**TASK:** Count the lines in the items below that contain the string "perform", treating uppercase and lowercase as different. Reply with only the number.

**MATERIALS PROVIDED:**

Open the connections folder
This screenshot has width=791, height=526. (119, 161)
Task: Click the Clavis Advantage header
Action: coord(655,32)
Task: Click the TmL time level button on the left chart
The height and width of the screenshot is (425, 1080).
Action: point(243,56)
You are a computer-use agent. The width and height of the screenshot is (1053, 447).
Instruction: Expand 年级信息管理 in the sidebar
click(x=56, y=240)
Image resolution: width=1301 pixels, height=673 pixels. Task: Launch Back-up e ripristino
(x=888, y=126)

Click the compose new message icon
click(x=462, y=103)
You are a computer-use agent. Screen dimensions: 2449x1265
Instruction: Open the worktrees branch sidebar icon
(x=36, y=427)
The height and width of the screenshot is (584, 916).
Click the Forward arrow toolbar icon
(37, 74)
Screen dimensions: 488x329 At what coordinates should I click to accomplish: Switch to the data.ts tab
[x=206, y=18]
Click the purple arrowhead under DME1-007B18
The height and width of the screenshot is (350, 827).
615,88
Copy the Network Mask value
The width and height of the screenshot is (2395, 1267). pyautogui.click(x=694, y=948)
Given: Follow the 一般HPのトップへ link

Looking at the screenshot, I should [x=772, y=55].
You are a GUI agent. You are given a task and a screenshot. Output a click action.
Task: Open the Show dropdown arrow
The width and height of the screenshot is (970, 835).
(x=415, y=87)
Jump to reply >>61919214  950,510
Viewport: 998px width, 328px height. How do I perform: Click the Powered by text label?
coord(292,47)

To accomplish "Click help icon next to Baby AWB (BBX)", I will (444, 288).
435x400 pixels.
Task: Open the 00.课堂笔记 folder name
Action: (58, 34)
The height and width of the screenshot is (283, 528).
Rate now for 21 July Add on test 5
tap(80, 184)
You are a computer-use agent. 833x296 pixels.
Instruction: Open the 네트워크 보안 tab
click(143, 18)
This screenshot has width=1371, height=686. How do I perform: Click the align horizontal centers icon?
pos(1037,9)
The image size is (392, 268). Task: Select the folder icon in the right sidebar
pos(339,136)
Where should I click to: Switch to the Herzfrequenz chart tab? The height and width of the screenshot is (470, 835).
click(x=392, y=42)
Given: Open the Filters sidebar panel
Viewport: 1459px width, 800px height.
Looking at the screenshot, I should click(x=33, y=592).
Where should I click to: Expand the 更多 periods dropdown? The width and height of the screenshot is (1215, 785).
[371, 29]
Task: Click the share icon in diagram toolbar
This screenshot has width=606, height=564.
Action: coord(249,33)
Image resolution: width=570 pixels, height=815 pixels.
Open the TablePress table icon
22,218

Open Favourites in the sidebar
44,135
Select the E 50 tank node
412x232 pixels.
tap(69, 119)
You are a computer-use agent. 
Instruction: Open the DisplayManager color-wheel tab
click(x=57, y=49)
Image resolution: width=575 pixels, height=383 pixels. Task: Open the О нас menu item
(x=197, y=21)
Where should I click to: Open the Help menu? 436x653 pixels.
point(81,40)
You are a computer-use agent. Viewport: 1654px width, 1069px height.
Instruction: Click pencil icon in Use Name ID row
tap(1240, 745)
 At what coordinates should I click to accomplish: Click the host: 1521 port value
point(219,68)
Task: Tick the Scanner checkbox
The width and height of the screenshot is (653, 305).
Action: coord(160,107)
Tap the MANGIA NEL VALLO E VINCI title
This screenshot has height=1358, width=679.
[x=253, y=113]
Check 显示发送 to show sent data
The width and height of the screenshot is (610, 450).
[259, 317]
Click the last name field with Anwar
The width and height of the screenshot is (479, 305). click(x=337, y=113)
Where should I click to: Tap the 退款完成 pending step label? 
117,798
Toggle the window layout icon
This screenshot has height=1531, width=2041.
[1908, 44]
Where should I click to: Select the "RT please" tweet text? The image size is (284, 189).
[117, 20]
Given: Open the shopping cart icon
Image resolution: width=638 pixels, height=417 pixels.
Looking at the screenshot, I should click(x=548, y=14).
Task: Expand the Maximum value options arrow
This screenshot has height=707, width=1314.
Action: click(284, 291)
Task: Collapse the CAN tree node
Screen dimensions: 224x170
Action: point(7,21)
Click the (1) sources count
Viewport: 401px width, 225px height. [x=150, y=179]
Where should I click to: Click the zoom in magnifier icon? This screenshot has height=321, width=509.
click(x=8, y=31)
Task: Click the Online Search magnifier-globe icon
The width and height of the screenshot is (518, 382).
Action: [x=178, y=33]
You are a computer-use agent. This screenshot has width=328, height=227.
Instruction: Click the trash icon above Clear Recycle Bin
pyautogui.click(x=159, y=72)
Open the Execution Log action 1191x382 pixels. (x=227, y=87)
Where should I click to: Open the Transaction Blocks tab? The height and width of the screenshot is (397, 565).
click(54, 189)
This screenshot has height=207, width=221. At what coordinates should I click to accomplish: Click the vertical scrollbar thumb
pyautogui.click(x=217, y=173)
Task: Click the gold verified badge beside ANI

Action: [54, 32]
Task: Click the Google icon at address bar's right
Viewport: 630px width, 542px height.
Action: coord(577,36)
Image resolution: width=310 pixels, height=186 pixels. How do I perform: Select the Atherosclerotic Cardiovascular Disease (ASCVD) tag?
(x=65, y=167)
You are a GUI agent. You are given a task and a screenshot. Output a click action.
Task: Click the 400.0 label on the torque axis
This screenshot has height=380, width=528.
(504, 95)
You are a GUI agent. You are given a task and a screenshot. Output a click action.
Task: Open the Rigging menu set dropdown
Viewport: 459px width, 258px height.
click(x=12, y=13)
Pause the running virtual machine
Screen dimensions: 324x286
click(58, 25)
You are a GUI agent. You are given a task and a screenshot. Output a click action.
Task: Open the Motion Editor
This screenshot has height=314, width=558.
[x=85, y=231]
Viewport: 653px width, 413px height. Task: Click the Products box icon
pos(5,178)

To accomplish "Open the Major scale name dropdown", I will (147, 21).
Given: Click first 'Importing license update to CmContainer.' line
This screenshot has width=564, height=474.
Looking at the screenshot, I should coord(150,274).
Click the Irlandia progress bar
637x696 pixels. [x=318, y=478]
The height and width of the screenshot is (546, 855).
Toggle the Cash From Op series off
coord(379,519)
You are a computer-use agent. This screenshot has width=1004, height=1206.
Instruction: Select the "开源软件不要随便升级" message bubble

**SOLUTION FOR THIS EXERCISE:** 3